> _Required task A_
Please list every passage that appears inside quotation marks in the comment thread on Danish electric car sales below.
> _Required task B_
Set down the part of the comment thread on Danish electric car sales below starting with "No when I check" and going on through "is practically nothing.", copying it word for word.

Denmark is killing Tesla (translation – electric car sales plummet after Denmark cuts subsidies)

Now who would have guessed it!

  1. Francis Bowkett permalink
    June 12, 2017 7:44 pm

    Quote from near the end of the article: The electric car industry “doesn’t want to invest in a market that may not be there next year.”

    There never was a market – just subsidies.

  2. June 12, 2017 7:44 pm

    “The figures suggest clean-energy vehicles still aren’t attractive enough to compete without some form of subsidy.” This sentence must be one of the greatest examples of stating the obvious ever!

  3. June 12, 2017 8:18 pm

    “What is not reported” tells you a lot about news.
    And early this month when MSM talked about sales of diesel + petrol cars falling last month
    I noticed they never said anything like “Electric Vehicles bucked the trend”
    No when I check the Bloomberg article it’s chart including that the months before that , we see EVs were at 15% higher than 1 year earlier … from such a low baseline that is practically nothing.

> _Data lines_
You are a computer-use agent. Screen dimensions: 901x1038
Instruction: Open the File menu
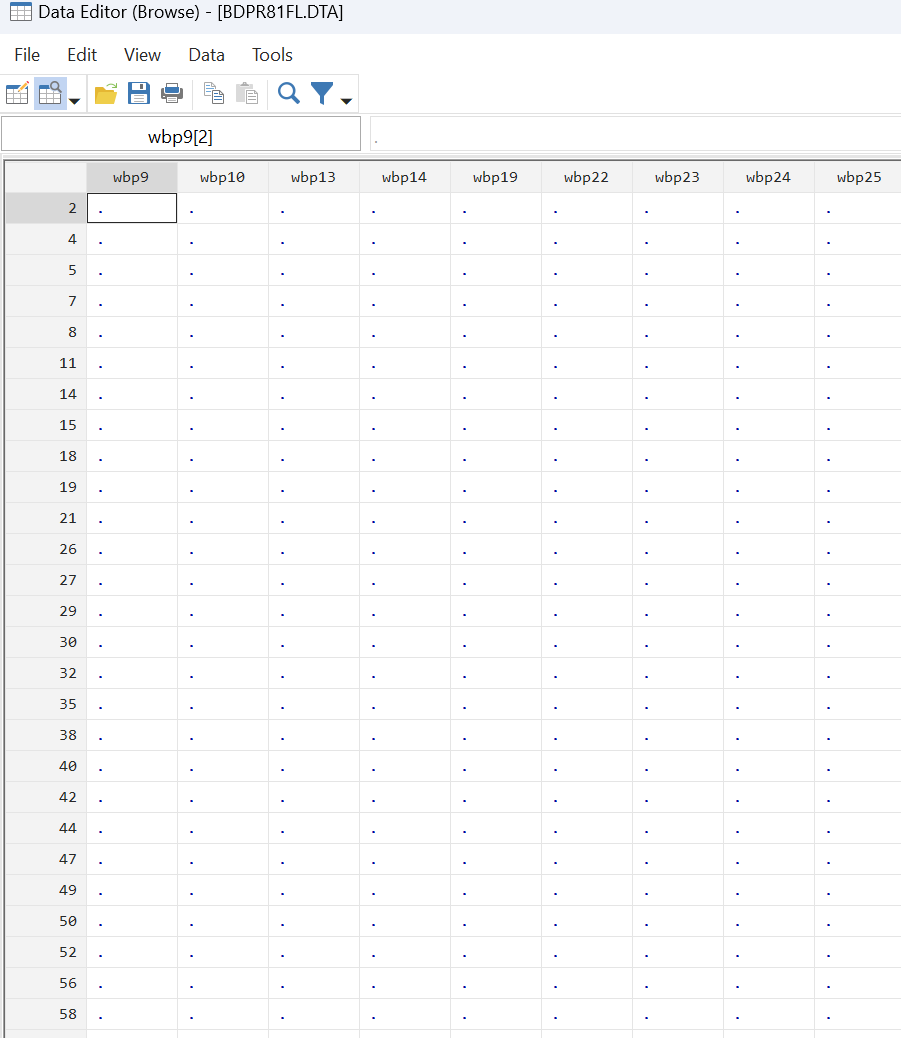pos(27,55)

> _Answer A_
- "doesn't want to invest in a market that may not be there next year."
- "The figures suggest clean-energy vehicles still aren't attractive enough to compete without some form of subsidy."
- "What is not reported"
- "Electric Vehicles bucked the trend"

> _Answer B_
No when I check the Bloomberg article it’s chart including that the months before that , we see EVs were at 15% higher than 1 year earlier … from such a low baseline that is practically nothing.